Localised it might have been, but I have no idea how they thought to start. Maybe local knowledge suggested it would lift eventually, and if that is what swung the decision, they were spot on. By half-time it had lifted completely, but the first 40 minutes of this game were eerie and unusual. The best vantage point to see just a little further was to stand at the bottom of our stand, almost at pitch level, where you weren’t allowing the lights to distort and exacerbate the conditions. It must have been a televisual nightmare to see anything.
The unusual situation made it seem a little more thrilling than it really was. A lot of niggly fouls disrupted the play, and chances were at a premium, or at least in the fog, that was how it appeared. A chap known to Steph was in the home Curva, and his after match catch-up suggested they couldn’t see the far end for at least the first thirty minutes up there.

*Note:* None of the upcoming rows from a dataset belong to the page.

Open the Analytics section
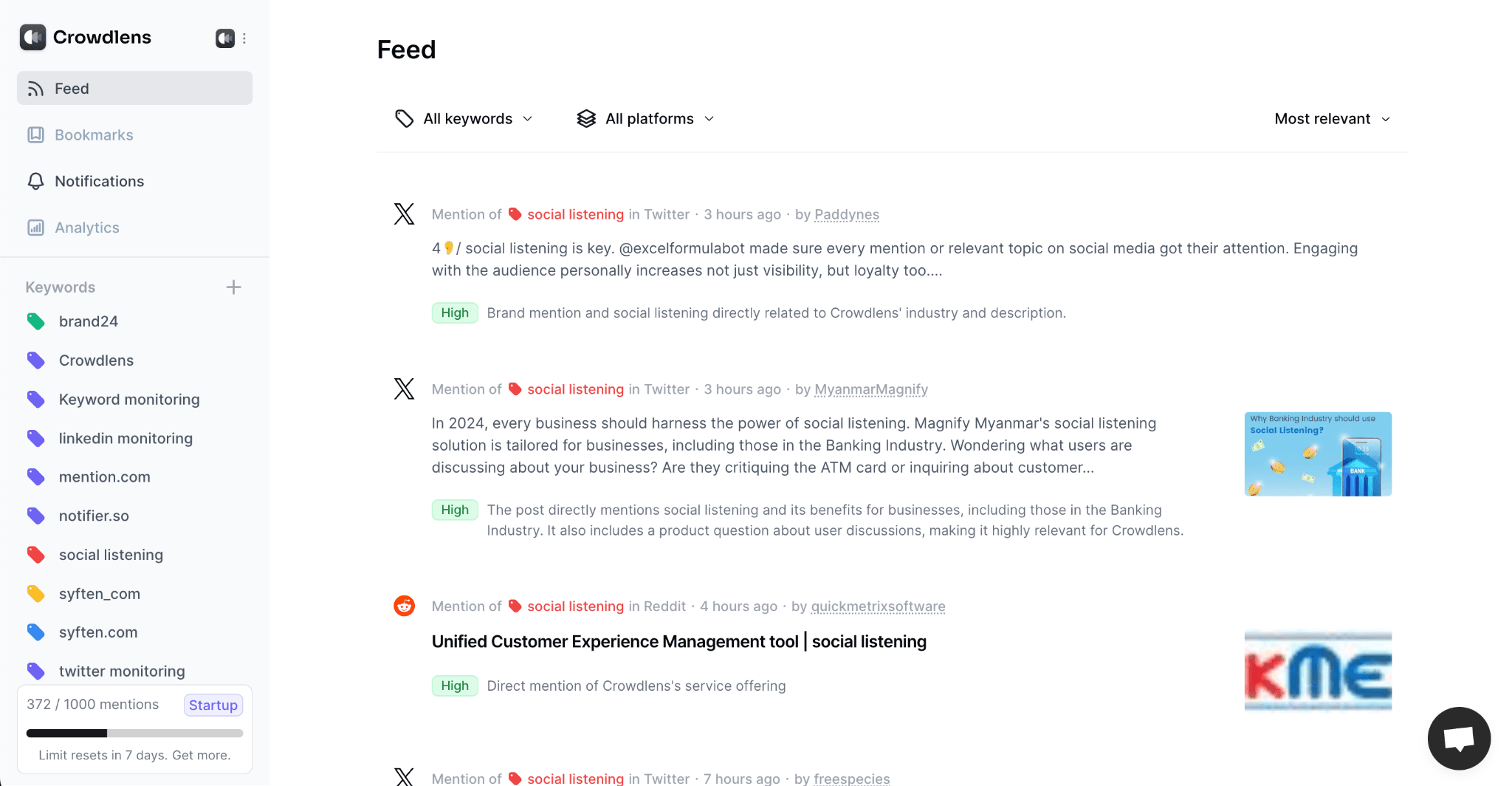 point(86,228)
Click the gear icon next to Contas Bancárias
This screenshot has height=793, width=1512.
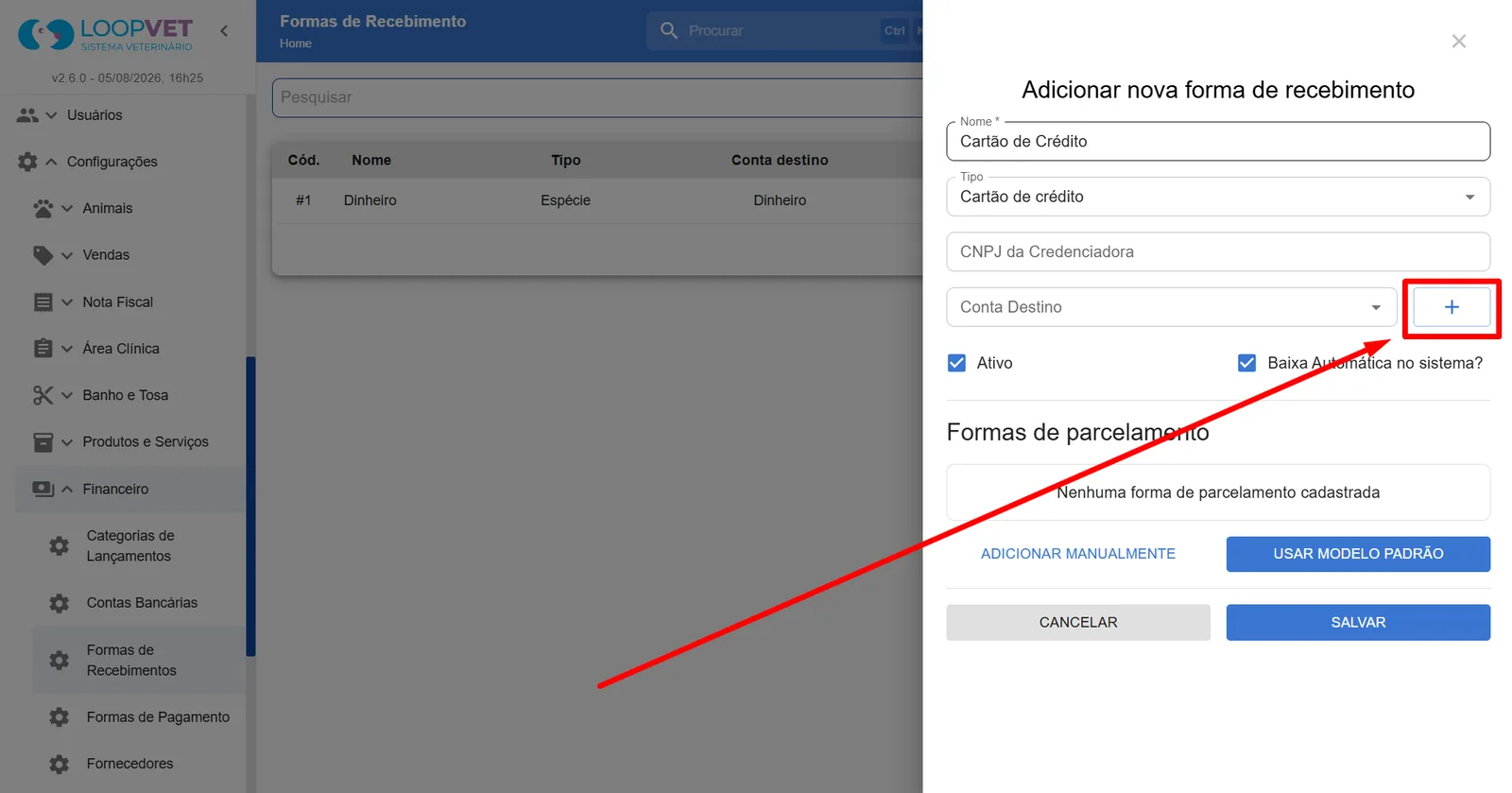point(60,603)
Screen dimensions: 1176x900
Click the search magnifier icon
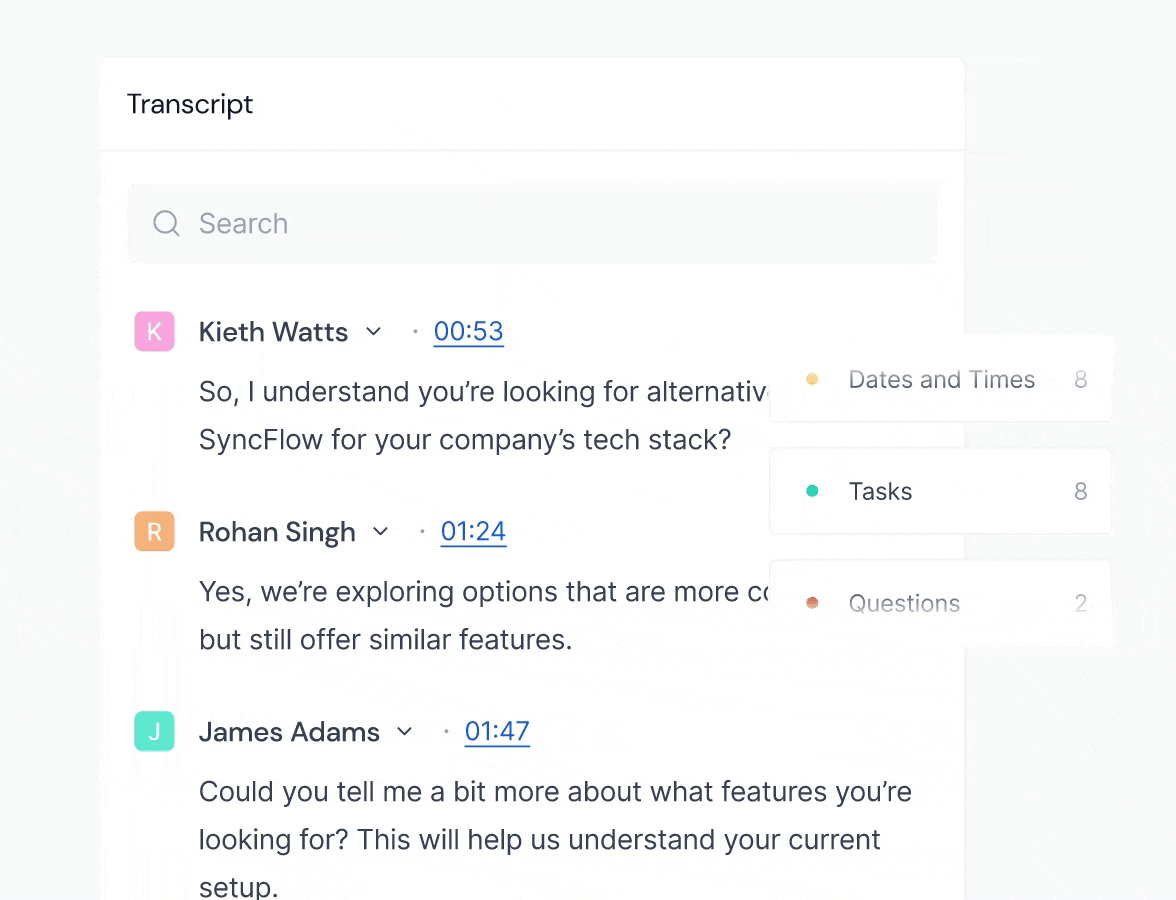pyautogui.click(x=166, y=223)
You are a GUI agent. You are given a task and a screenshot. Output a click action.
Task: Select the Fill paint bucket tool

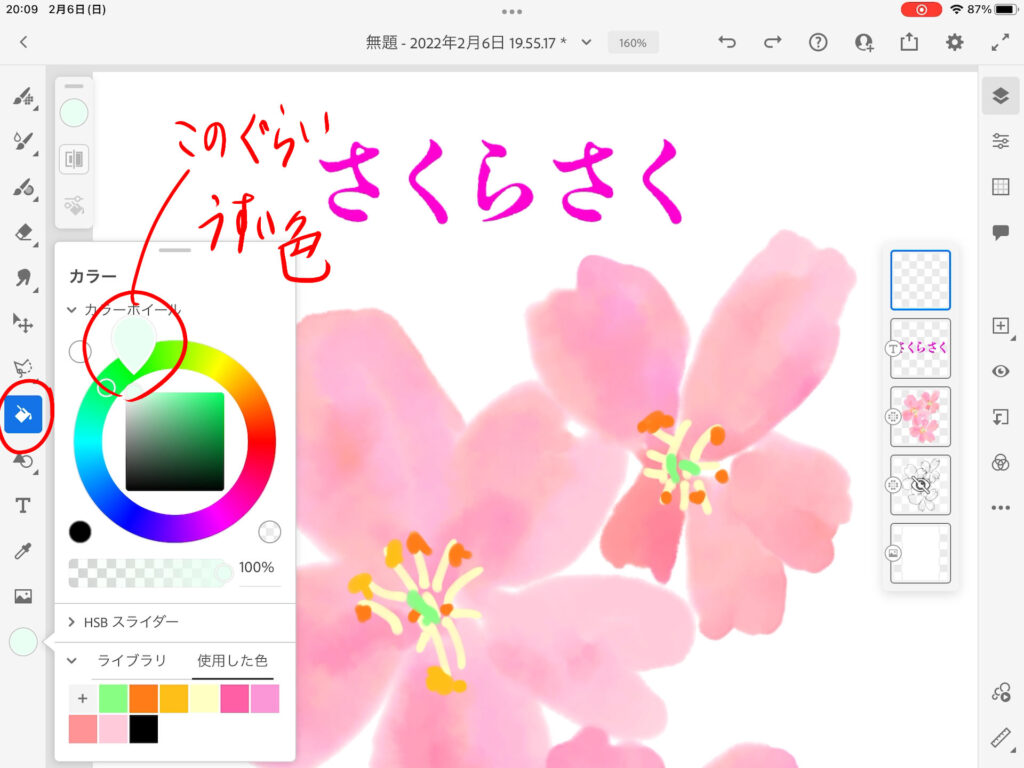[23, 412]
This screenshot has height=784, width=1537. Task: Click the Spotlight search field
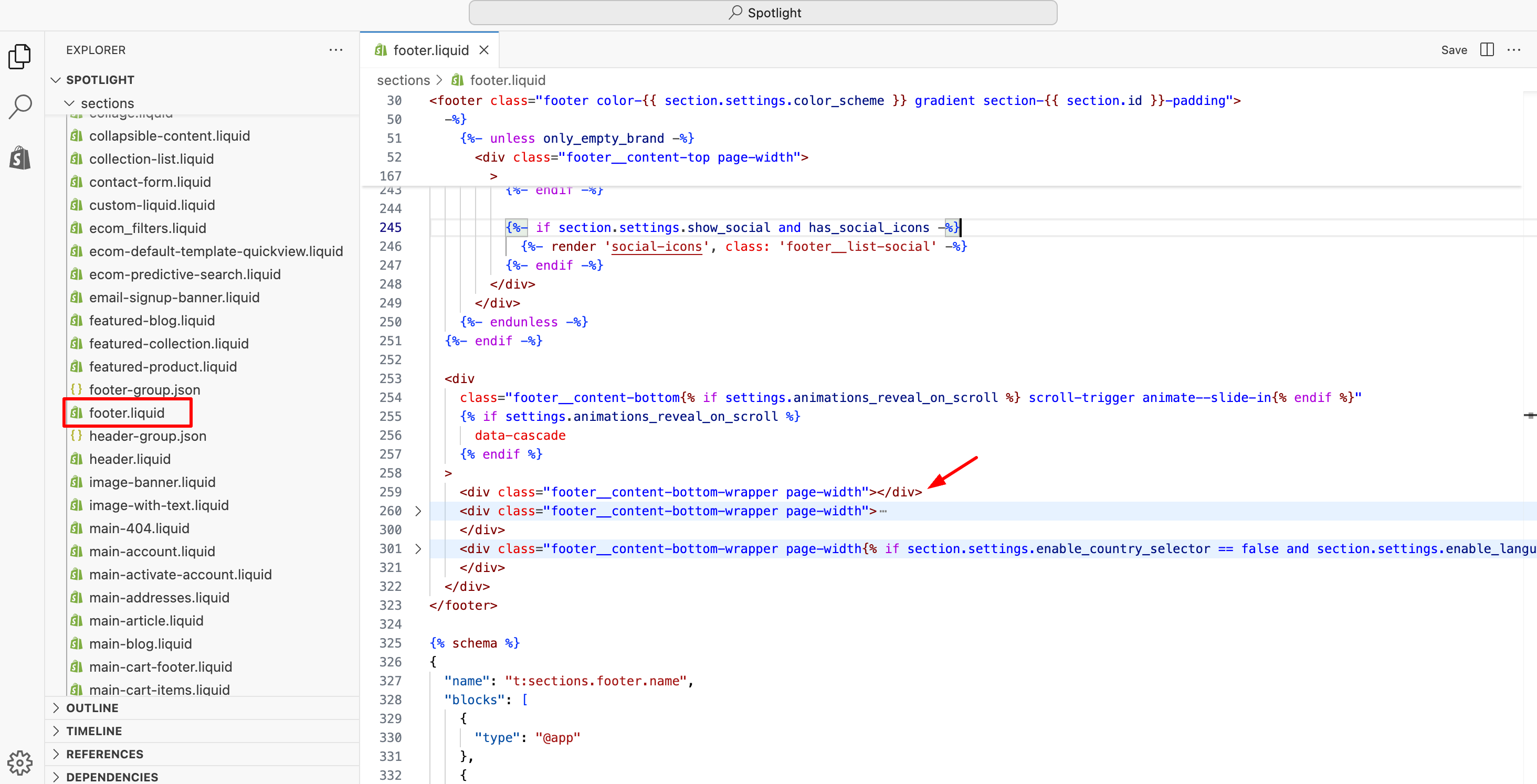tap(763, 13)
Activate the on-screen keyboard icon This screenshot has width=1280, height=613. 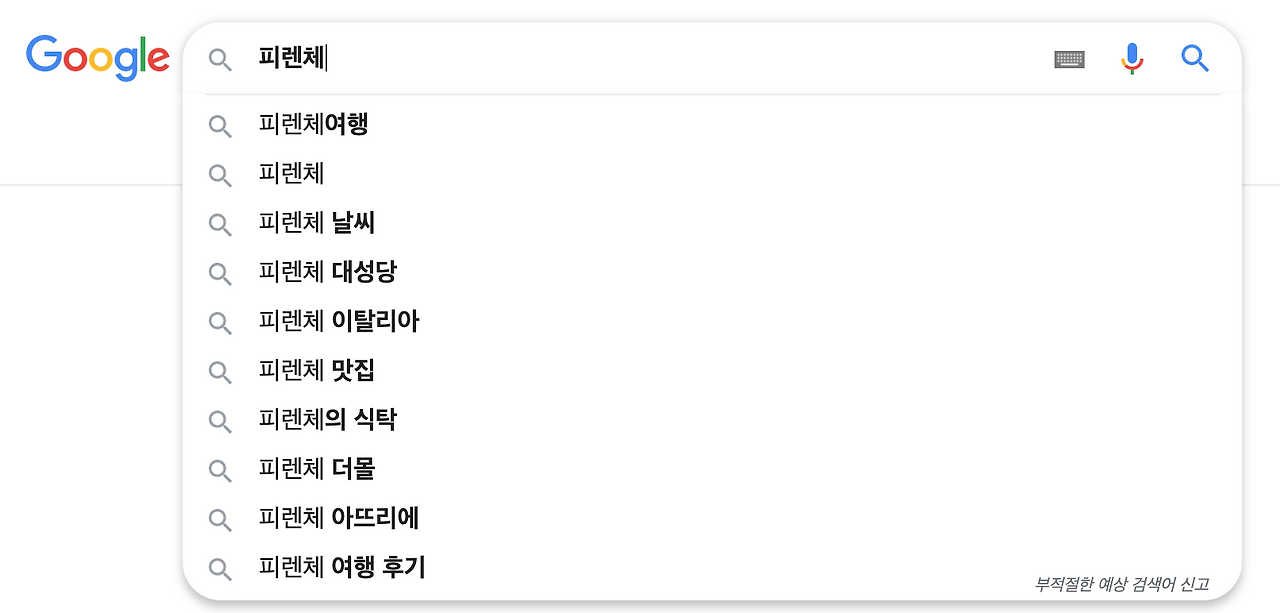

Cremonese were the more threatening side on the break, and mid-way through a fog free second half, they smashed the ball home. It was obvious that the scorer had played for Ascoli previously as he immediately raised his hands in faint apology whilst being surrounded by his colleague with more unrestrained joy. VAR then intervened, and after a long delay, it was either offside or a foul in the knock down header, but no information was made available as to why. One sad morsel to report, the scorer of the non goal, Frank Tsadjout may have been on the books at Ascoli, and he may have paid total respect in not celebrating, but deep in the home Ultra section he was racially abused, very, very sad indeed.
The game swung one way, then the other, players feigned injury and lumps were kicked out of each other, but rarely leading to an open sight of goal. Both merely mustered one shot on target each in the game. It ended as it began goalless, and from an Ancona perspective, I was quite chuffed about that, in not having to falsely applaud our rivals had they scored. I may only have seen Ascoli play twice, but they still haven’t managed a goal, and as for Cremonese, well this was a second viewing of them too, and while they might have managed one third tier goal versus Lupa Roma, both that encounter and this one were awful. Cremonese thereby join the pantheon of “don’t watch” for me along with Imolese, a small but growing band of clubs I have given a chance to entertain, and they failed miserably.
Ascoli Piceno is a lovely town, well worth a visit, even a daytrip off the coast. I am sure many will enjoy a game here, too, all in the honour of knocking off another ground, perhaps. That is all perfectly fine, but I would recommend watching from either of the main stands, well away from the home Curva unless your politics are aligned similarly to Lazio, as the hardcore Ascolani fans would give them a run for their money! Fundamentally, that is why Ancona call them serious rivals. I went in search of a good story to write and out of curiosity for myself. I am glad I went, but it was a one off experiment, and unlike many places in my favourite country on this planet, I won’t be back, which will be music to the ears of my Ancona buddies.
A small footnote to my visit, Ascoli did get relegated to Serie C. The Marche derby is back on roster, and I will do everything I can to get to Del Conero for that one.